> [Trecho para leitura]:
Diretora de “Babenco” fala sobre o processo de criação do documentário e a campanha de crowdfunding para impulsionar a candidatura do filme ao Oscar, que não recebeu apoio do governo federal.Por mais de 30 anos, a sombra da morte foi companheira do cineasta Héctor Babenco. Diagnosticado com câncer aos 38 anos, viveu até os 70. Nesse ínterim, dirigiu obras-primas do cinema brasileiro e encontrou, na criação, a força para se manter vivo.

Seus últimos anos de vida foram a matéria-prima para o primeiro longa metragem dirigido por Bárbara Paz, que foi casada por nove anos com o diretor, até a morte dele, em 2016. Babenco – Alguém tem que ouvir o coração e dizer: parou se tornou o primeiro documentário escolhido pela Academia Brasileira de Cinema (ABC) como candidato oficial do Brasil para tentar uma vaga entre os indicados ao Oscar de Melhor Filme Internacional. O filme estreou no Festival Internacional de Veneza em 2019, quando foi laureado com o Prêmio de Melhor Documentário na competição Venice Classics.

Não bastasse a forte concorrência com produções de mais de 90 países, Babenco tem um desafio adicional para conseguir de fato disputar o Oscar de 2021. Assim como fez na edição anterior da premiação, o governo federal não destinou verbas para apoiar a divulgação da candidatura. Enquanto outros títulos têm investimentos na casa dos milhões de dólares, o representante do Brasil depende de uma campanha de crowdfunding que já arrecadou mais de R$ 120 mil para ter visibilidade na escolha do júri, pela plataforma Benfeitoria.

> [Enunciado]:
Reescreva em forma de lista o parágrafo do texto sobre o documentário Babenco que começa com "Seus últimos anos de vida". Mantenha os fatos principais.

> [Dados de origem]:
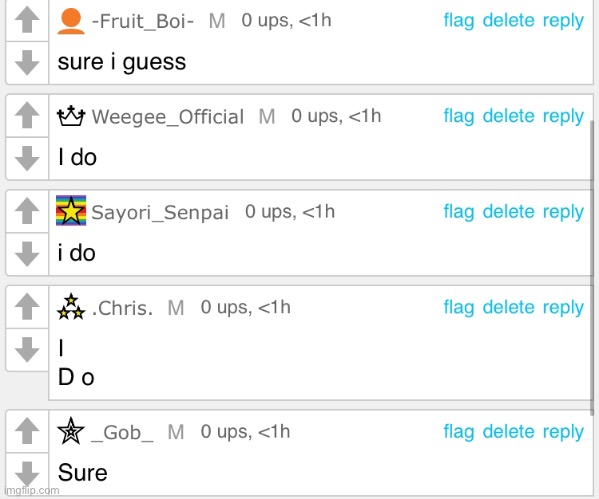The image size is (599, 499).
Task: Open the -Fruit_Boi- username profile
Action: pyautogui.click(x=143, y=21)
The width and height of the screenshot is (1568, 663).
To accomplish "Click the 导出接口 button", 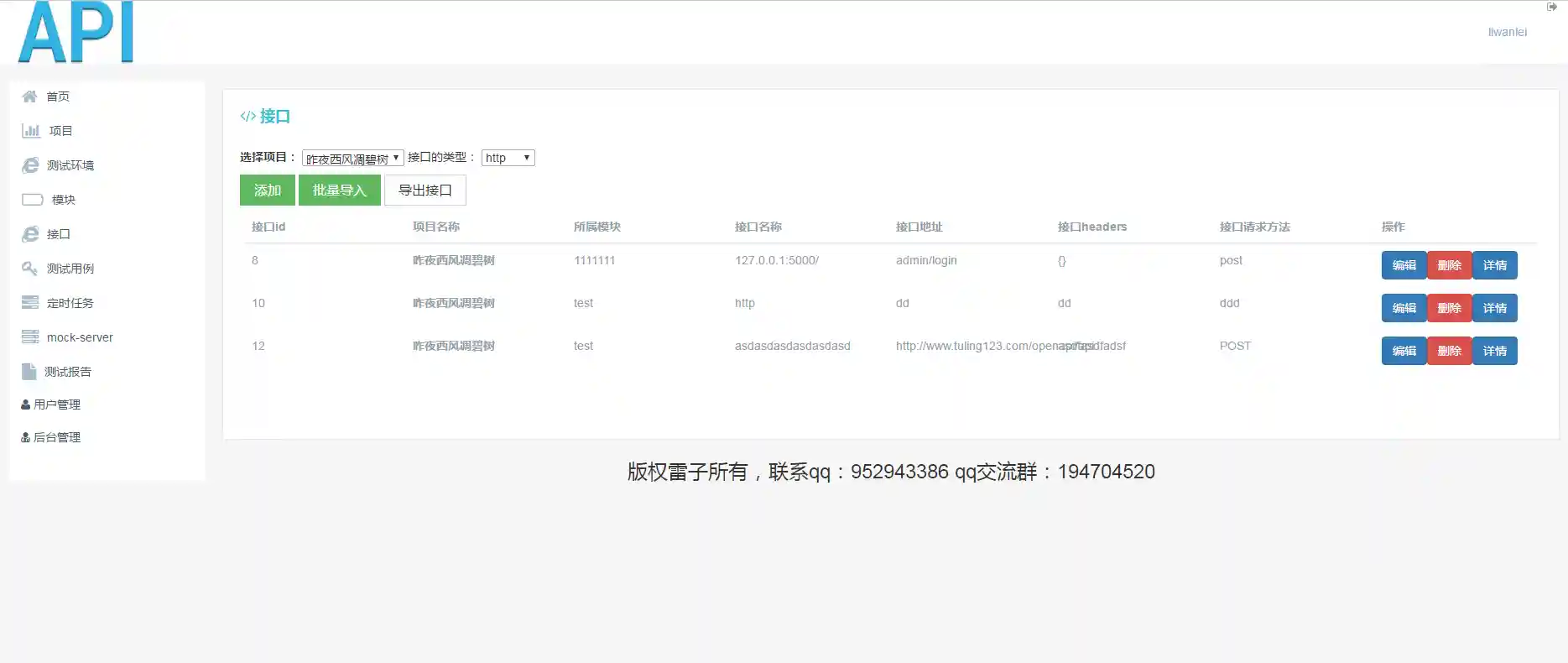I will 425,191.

> [Exercício resolvido]:
- O filme tem como matéria-prima os últimos anos de vida de Héctor Babenco.
- É o primeiro longa-metragem dirigido por Bárbara Paz, casada com o cineasta por nove anos, até a morte dele, em 2016.
- "Babenco – Alguém tem que ouvir o coração e dizer: parou" foi o primeiro documentário escolhido pela Academia Brasileira de Cinema (ABC) como candidato oficial do Brasil a uma vaga entre os indicados ao Oscar de Melhor Filme Internacional.
- O filme estreou no Festival Internacional de Veneza, em 2019, e recebeu o Prêmio de Melhor Documentário na competição Venice Classics.